Since then, administrators have been scrambling for a way to rectify what was clearly a rash effort to preempt violent incidents like the ones that occurred at Occupy Davis and Berkeley.  There is little doubt that they had very good intentions in mind when they drafted up the guidelines, but the notion that restricting student protest is the right way to go about preventing violence is remarkably unintuitive.  It is UCR’s responsibility to ensure that students remain safe on and around campus—not the other way around.

However, UCR’s leaders seem to be under the illusion that the primary reason that other Occupy UC protests have gotten out of hand is the student populations involved in them.  Such is clearly not the case.

So far, all of the Occupy UC protests have been exceptionally peaceful—no rioting or violence to speak of, at least not on the part of the protesters.  Police, on the other hand, have been using excessive force to remove demonstrators who refuse to pack up after being asked to leave.  Administrators at Davis and Berkeley went to so far as to allow authorities to use pepper spray and batons to disburse crowds.

Students are not the problem here, and acting as though they are is as insulting as it is unsettling.  If UCR is really interested in protecting its students from the violence of past Occupy protests, perhaps it should look into regulating the forces responsible for it.

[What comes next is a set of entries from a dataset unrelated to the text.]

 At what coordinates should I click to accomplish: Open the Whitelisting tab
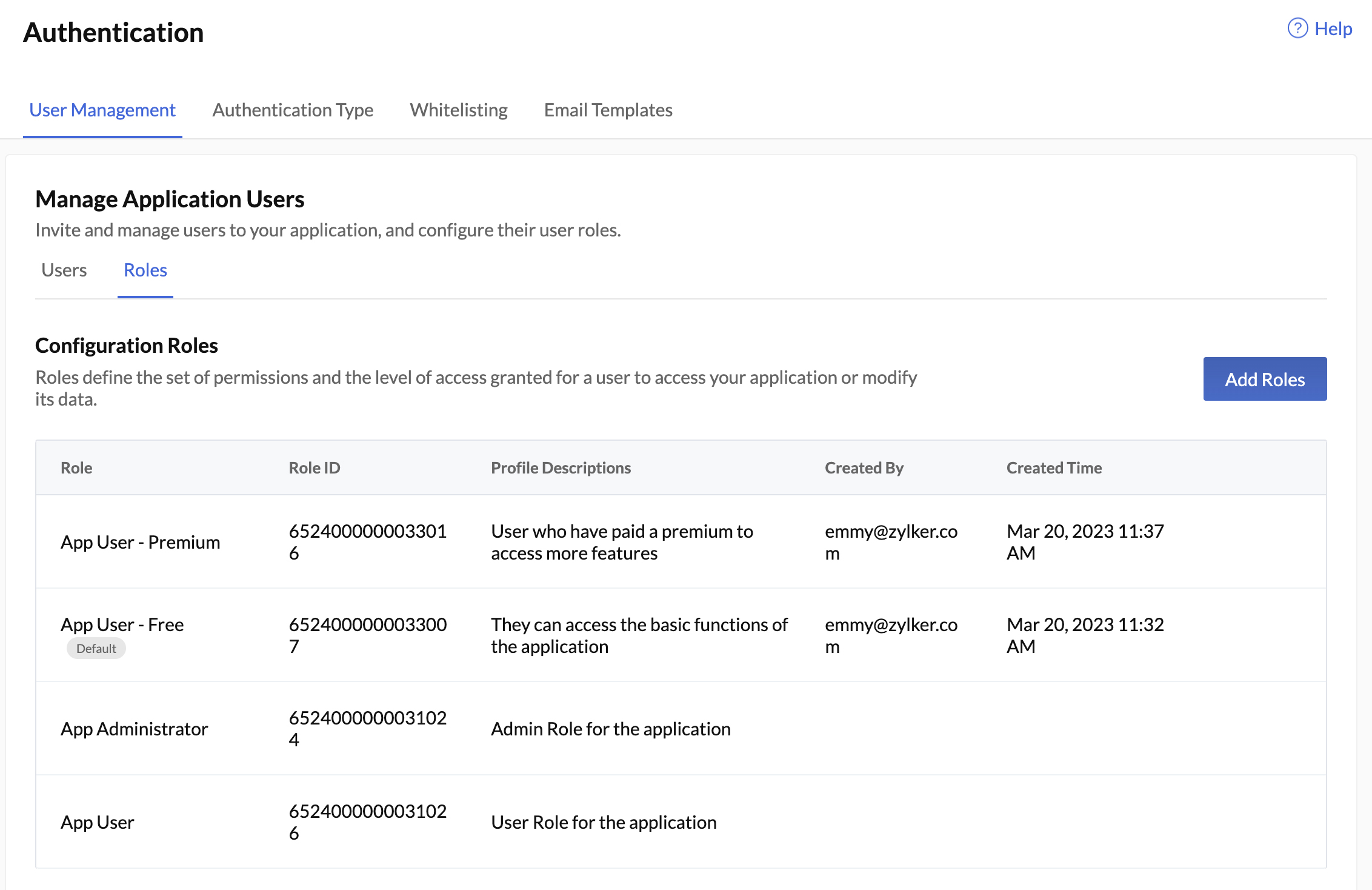459,110
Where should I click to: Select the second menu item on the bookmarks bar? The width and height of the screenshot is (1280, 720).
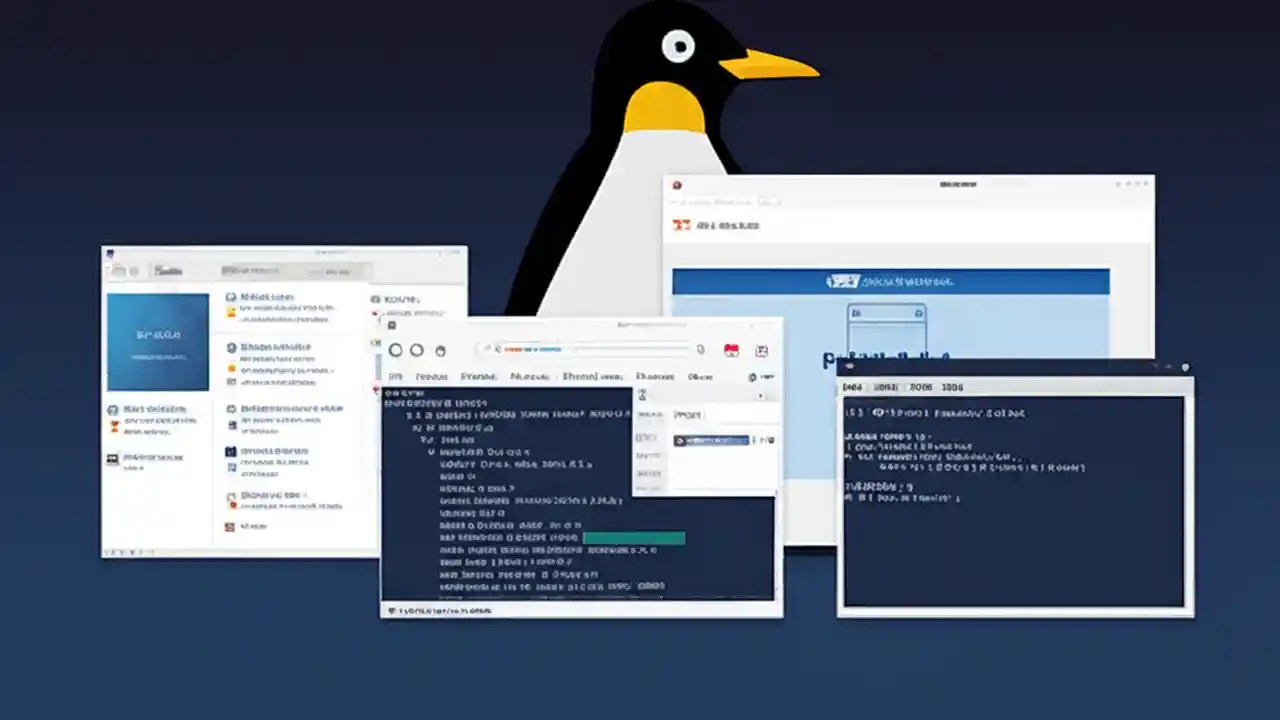pyautogui.click(x=432, y=377)
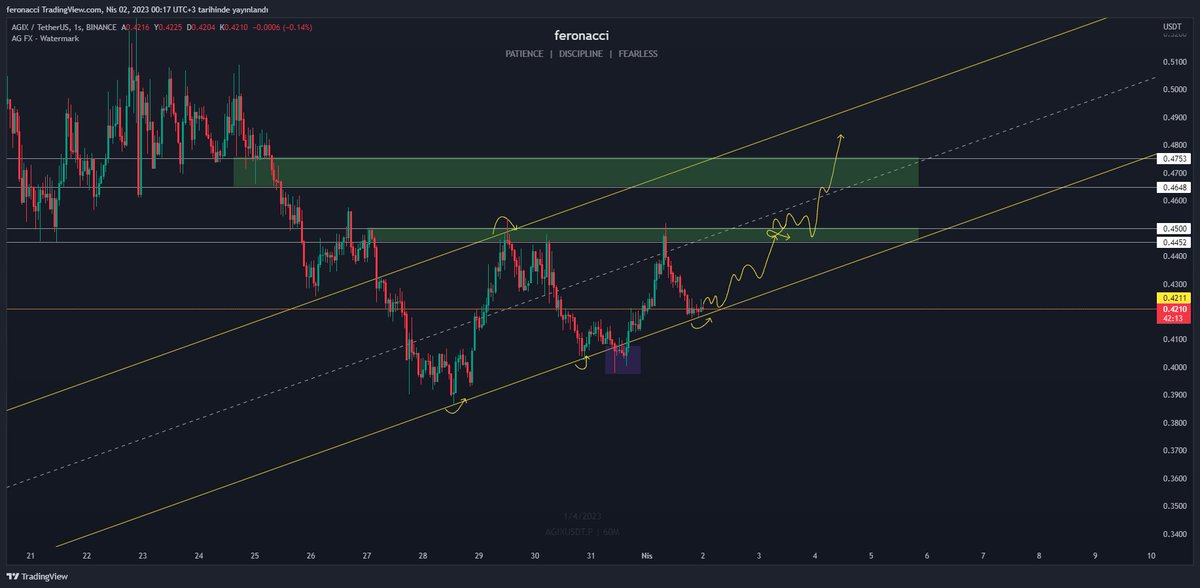The height and width of the screenshot is (588, 1200).
Task: Click the PATIENCE DISCIPLINE FEARLESS tagline
Action: coord(583,54)
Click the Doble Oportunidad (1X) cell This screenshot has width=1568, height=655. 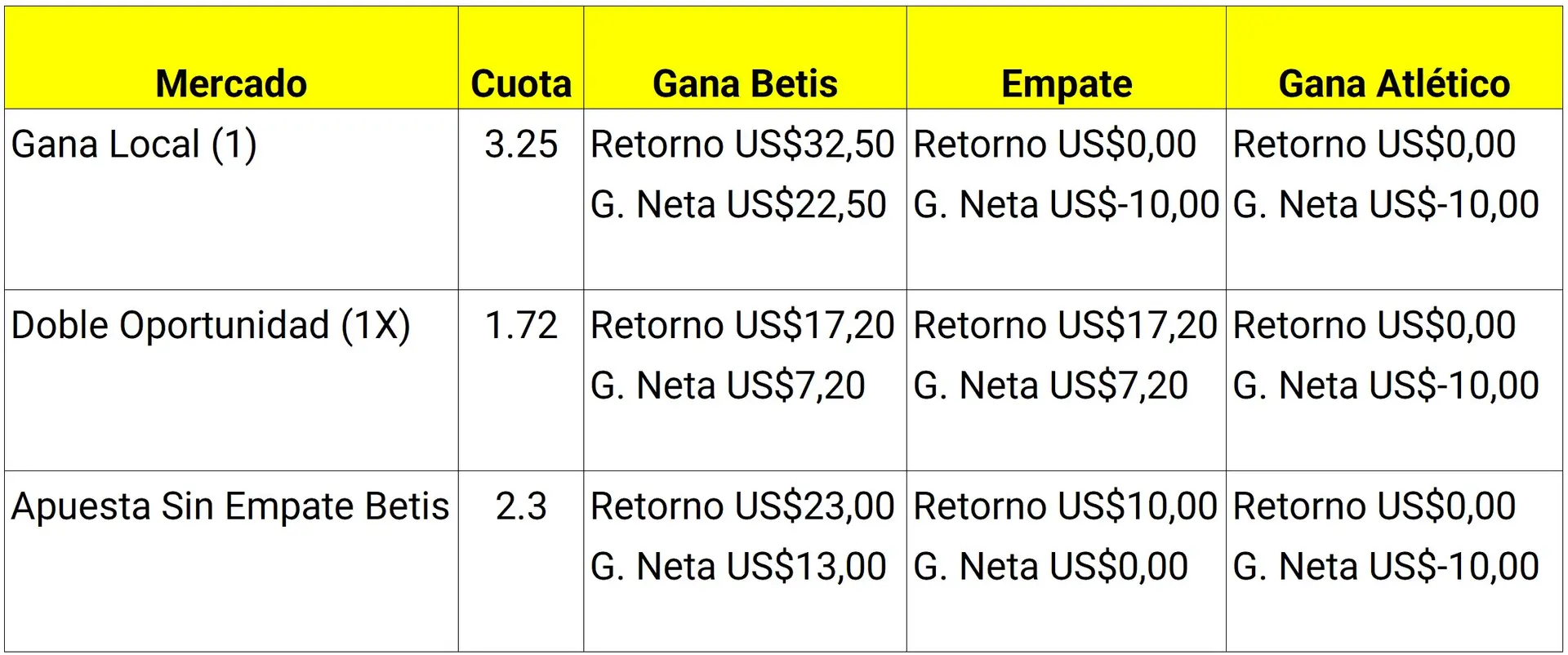pos(211,326)
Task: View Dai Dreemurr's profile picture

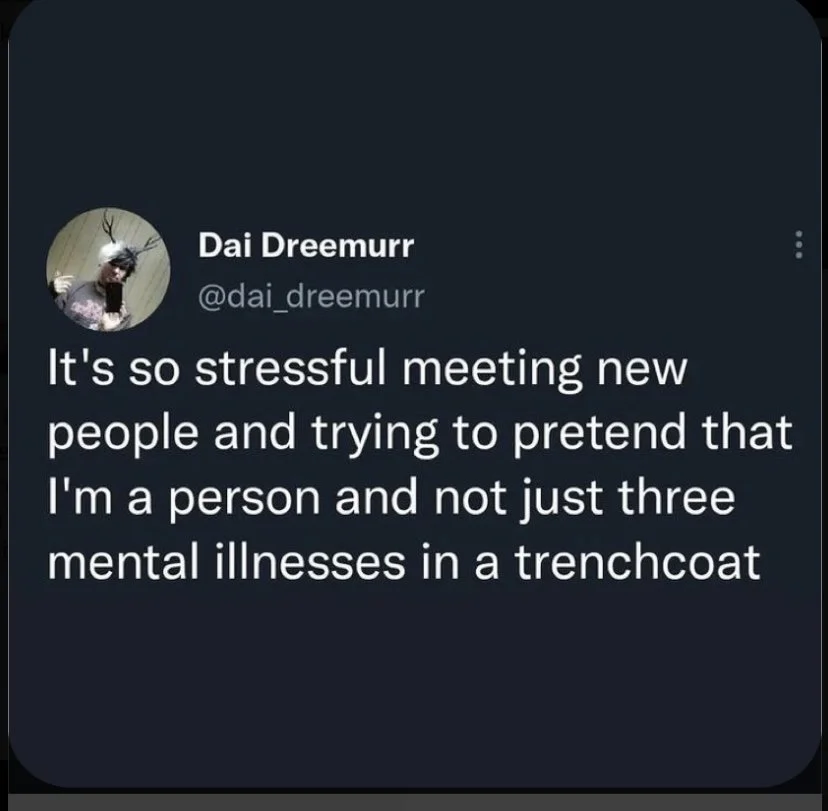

Police should not be told to respond to peaceful protests with whatever force they deem necessary for the occasion.  True, there are some circumstances that call for protesters to be removed and arrests to be made, but not all of those situations also call for the use of pepper spray or batons.  We need a safe and reliable system for determining when authorities should be allowed to use varying degrees of crowd control tactics against UC students.

The coming weeks will reveal whether or not Chancellor White has taken to heart the onslaught of objections that followed the release of the protest guidelines.  He has organized a task force composed of students, staff and faculty to revamp the guidelines in time for the UC regent’s meeting, which is scheduled to take place at UCR next week.  The meeting, at which regents will discuss further budget cuts and tuition hikes, is sure to attract a large crowd of protesters.

We can only hope that UCR administrators have learned from their (and others’) mistakes and that our campus will not become the next victim of the police violence that has sullied the Occupy UC movement in recent months.